In contrast to the modern view, Chukchi shamans of Siberia say, “Everything that is, is alive.” Indigenous people believe that we humans need to do our part to keep the Earth living. They say that to ensure her vitality, we must have reciprocal relations with our environment. Viktor Schauberger, in Living Energies, writes that, “Our primeval Mother Earth is an organism that no science in the world can rationalize.”
In Europe, the mechanical worldview was represented by Isaac Newton, who as the story goes, discovered gravity when an apple fell on his head. That which is less well known is that the holistic tradition continued as a minority voice. This perspective was articulated by Johann Goethe’s reply to Newton, ”How did that apple get up into the tree in the first place?”
Hugh Lovel, a Biodynamic farmer, writes that mechanist science has been unbalanced in its investigations. Lovel says that by considering only gravitational force, this science has looked at just one side of existence, the component that is biologically dead or dying. The other side of existence, which Goethe suggests in his response to Newton, is that which is biologically alive and growing. Lovel, as well as George Adams, and Olive Whicher, before him, introduce the concept of levity as the appropriate counterpart to gravity. They define levity as the quality or state of being light and buoyant. Levity explains how the apple did get up into that tree in the first place. Plants continually display the force of levity as the Sun attracts and ‘pulls’ them up and away from Earth.

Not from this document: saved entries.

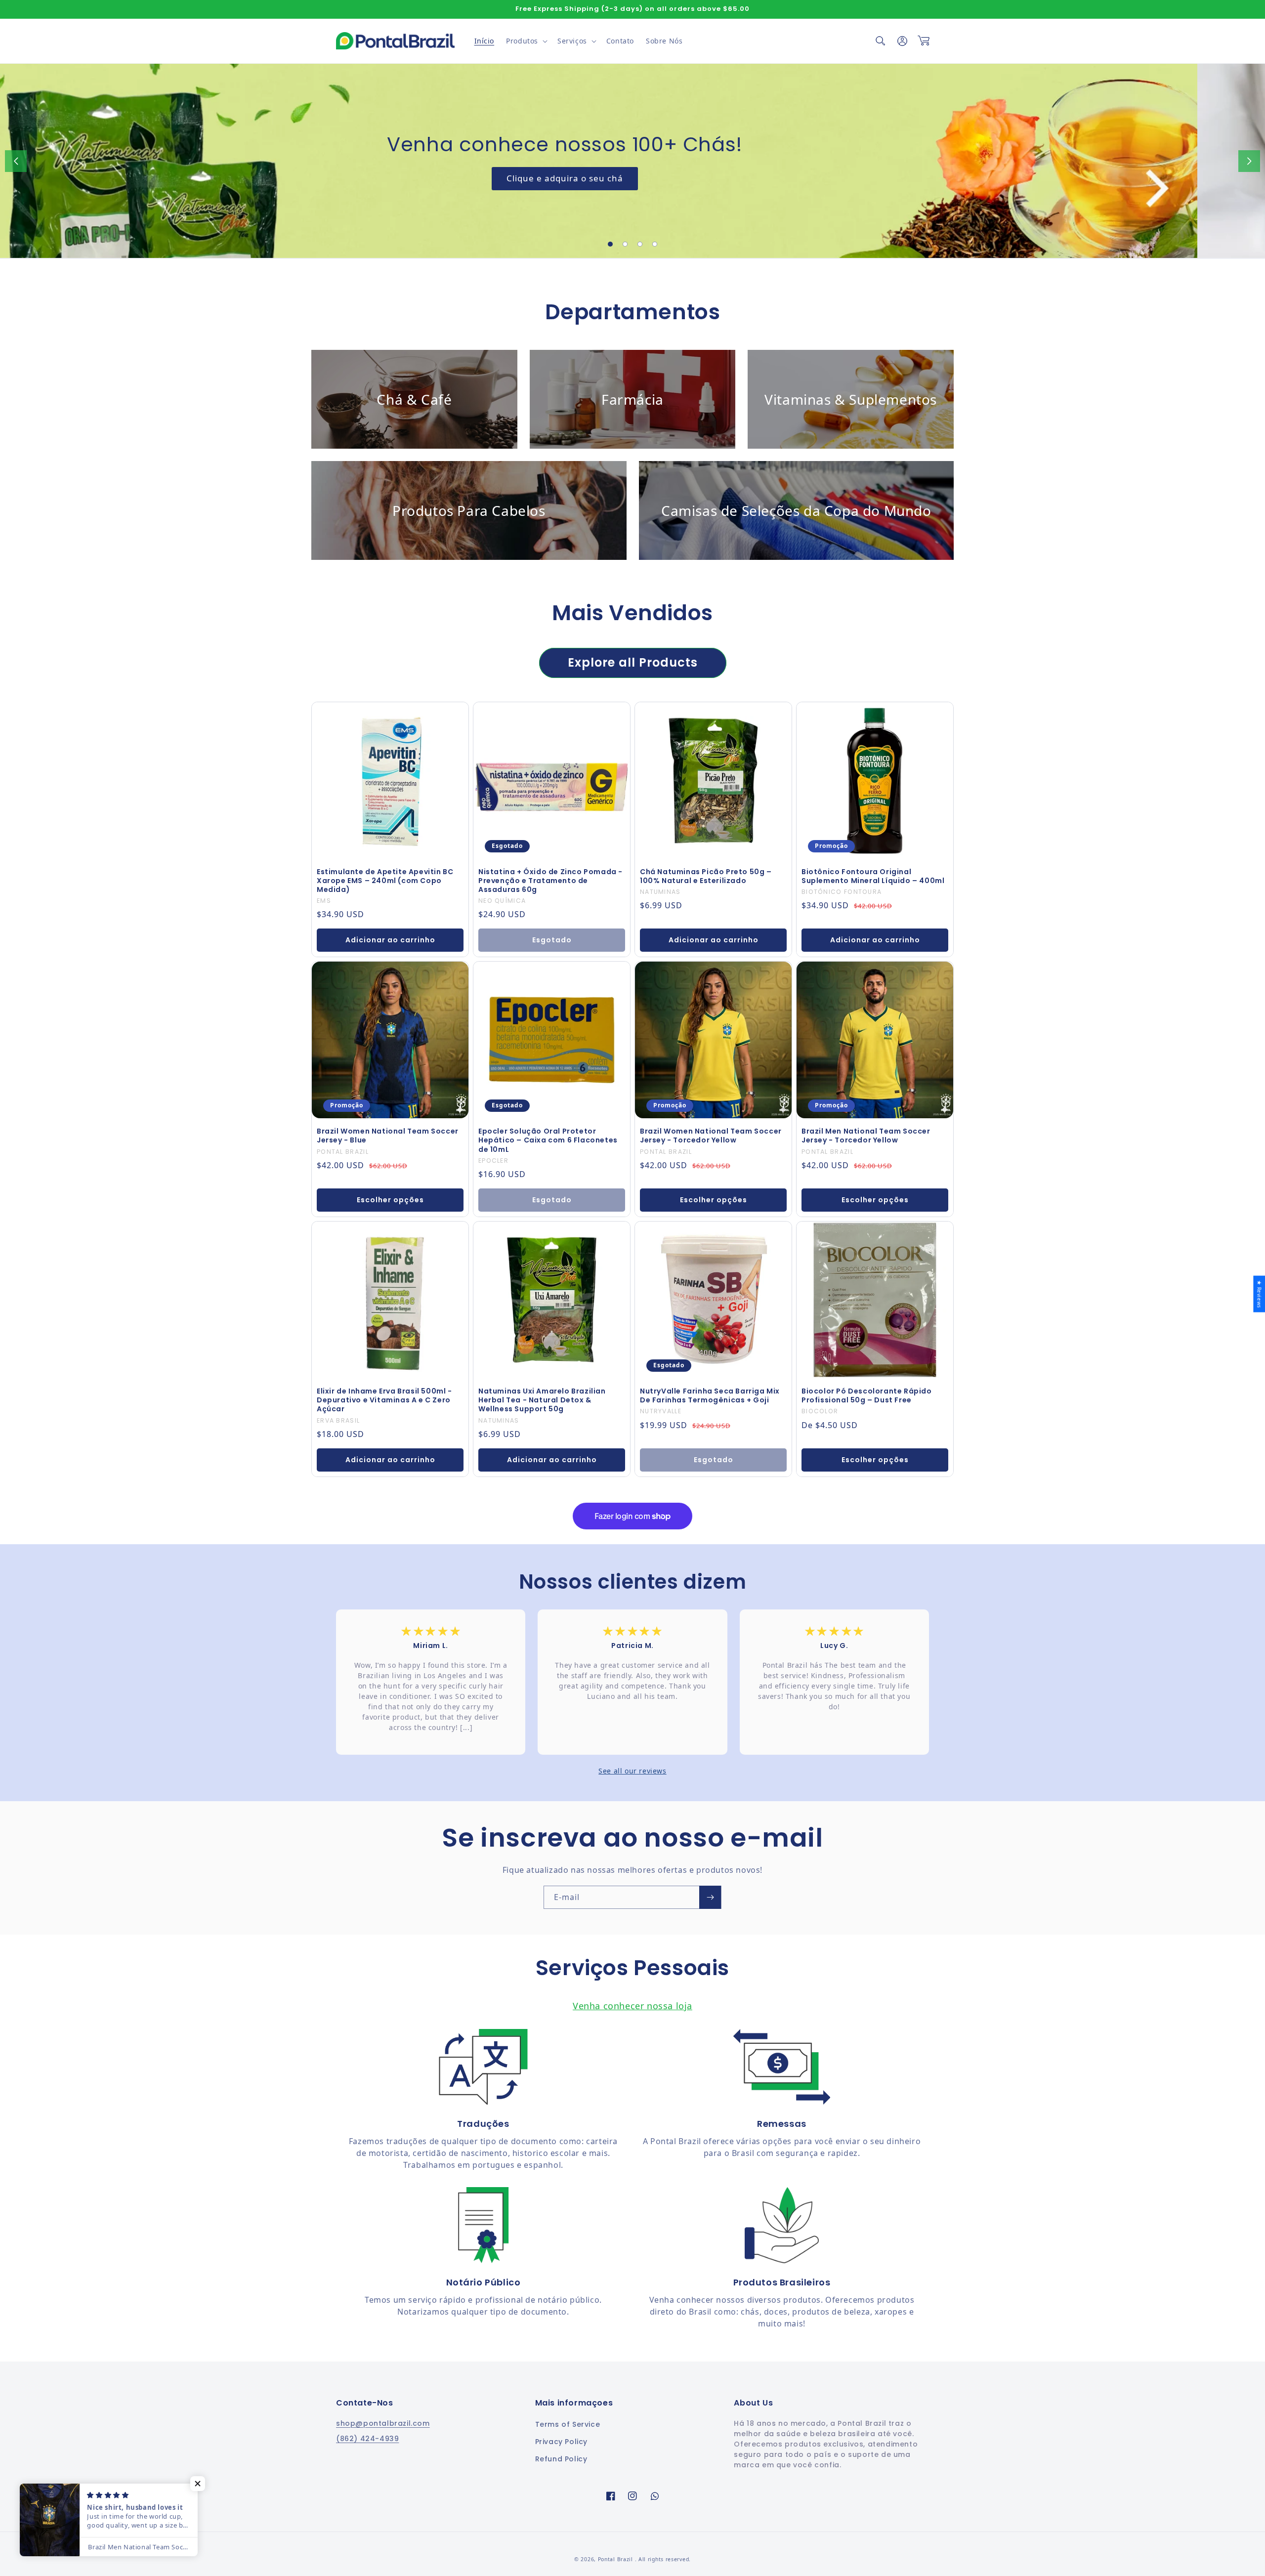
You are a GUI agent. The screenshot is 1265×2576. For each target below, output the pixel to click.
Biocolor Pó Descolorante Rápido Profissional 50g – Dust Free (866, 1395)
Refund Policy (561, 2459)
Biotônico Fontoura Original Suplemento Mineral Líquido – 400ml (872, 876)
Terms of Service (567, 2424)
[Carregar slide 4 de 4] (654, 244)
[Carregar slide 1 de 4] (610, 244)
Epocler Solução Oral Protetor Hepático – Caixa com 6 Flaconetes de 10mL (548, 1140)
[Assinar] (710, 1897)
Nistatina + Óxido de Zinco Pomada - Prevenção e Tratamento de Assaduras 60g (550, 880)
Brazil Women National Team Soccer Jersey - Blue (388, 1135)
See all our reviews (632, 1770)
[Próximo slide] (1249, 161)
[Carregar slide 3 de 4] (639, 244)
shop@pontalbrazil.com (383, 2423)
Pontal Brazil (616, 2559)
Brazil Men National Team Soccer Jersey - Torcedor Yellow (865, 1135)
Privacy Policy (561, 2442)
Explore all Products (633, 662)
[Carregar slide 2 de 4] (625, 244)
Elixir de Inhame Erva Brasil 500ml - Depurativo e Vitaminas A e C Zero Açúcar (384, 1400)
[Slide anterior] (16, 161)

Indeed, even animals and us humans experience both forces of gravity and levity in the form of emotional moods. When we feel pessimistic or depressed, we may experience more heavily the weight of gravity. Yet when optimistic or excited, we often experience a feeling of lightness and a perception that life has no bounds. Materialist science, however, has invented all kinds of hormones and substances to explain living growth while refusing to acknowledge that a spiritual lifeforce does indeed exist.

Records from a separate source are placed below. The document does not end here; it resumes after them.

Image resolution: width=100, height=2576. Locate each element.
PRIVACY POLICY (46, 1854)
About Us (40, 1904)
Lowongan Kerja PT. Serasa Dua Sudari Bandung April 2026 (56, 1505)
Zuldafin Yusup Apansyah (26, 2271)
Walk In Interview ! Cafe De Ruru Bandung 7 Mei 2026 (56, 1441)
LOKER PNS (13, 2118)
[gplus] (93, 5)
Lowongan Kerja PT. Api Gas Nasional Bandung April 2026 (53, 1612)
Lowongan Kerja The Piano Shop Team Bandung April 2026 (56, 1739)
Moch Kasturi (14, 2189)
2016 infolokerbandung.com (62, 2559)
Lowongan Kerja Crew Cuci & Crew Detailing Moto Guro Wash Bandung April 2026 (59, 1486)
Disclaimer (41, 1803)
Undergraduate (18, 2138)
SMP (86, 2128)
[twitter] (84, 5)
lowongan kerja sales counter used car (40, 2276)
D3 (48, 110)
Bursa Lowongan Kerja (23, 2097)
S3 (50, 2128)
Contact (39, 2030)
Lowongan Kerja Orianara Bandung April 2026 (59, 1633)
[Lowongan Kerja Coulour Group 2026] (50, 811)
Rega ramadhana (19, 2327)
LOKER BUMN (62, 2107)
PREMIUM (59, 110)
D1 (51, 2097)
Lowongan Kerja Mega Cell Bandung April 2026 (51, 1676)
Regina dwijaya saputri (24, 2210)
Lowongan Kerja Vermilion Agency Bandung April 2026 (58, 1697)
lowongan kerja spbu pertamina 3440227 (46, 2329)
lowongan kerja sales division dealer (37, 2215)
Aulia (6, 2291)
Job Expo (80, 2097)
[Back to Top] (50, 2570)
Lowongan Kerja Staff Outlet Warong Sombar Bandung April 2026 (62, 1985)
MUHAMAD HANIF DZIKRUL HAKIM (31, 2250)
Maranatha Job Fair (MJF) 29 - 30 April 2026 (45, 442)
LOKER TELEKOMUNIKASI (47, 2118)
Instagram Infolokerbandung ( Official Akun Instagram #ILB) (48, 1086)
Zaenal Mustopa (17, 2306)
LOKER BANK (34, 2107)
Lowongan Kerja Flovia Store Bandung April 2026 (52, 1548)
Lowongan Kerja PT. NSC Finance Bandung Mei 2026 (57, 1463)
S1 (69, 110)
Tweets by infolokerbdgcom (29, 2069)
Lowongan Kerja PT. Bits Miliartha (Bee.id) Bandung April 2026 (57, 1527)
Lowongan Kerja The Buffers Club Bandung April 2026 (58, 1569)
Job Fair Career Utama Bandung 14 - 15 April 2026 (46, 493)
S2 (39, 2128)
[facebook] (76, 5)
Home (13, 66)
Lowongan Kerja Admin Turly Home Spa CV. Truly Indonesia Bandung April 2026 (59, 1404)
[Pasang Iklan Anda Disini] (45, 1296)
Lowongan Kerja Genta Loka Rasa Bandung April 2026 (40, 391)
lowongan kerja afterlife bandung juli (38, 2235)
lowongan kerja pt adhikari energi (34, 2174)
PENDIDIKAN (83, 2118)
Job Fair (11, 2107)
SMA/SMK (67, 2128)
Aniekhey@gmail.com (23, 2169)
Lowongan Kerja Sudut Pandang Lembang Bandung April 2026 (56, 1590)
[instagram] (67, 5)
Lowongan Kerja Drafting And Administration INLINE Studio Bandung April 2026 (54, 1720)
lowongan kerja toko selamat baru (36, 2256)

In The Plant Between Sun and Earth, Adams and Whicher expand the study of levity by mapping it onto the framework of projective geometry. Developed as a reaction to the increasing influence of algebra on European mathematics by the end of the nineteenth century, projective geometers reject the use of cartesian coordinates claiming that they reduce, rather than stimulate, thinking. Just as levity complements gravity, Adams and Whicher develop projective geometry as a counterpart to euclidean geometry. By beginning with the point and then extending lines out from it, euclidean geometry provides a map for gravity and earthly (physical) force. Projective geometry, on the other hand, begins with the periphery and then ‘intends’ planes from there toward the center. This complementary process provides a map for levity and cosmic (spiritual) force.
A popular saying among Biodynamic farmers is “Matter is never without Spirit; Spirit is never without Matter.” Physical and cosmic forces are always intertwined. Yet how can we bring out, or enliven, the spiritual component of seemingly dead matter? Vishu Magee asks, “By what alchemy does a pile of stones come to life?” Christopher Day, in Places of the Soul, answers by describing art as the imbuing of matter with spirit. Pyotr Uspenskii claims that a stone from the wall of a church and a stone from a prison wall are two completely different things. Items made from the same material but serving different functions are truly different.
So apparently then, it is ultimately up to us, through our intentions, to create beauty and truth in the world that we build. Our ability to create both truth and beauty, to connect Heaven with Earth, may determine to a large extent whether or not the result is good.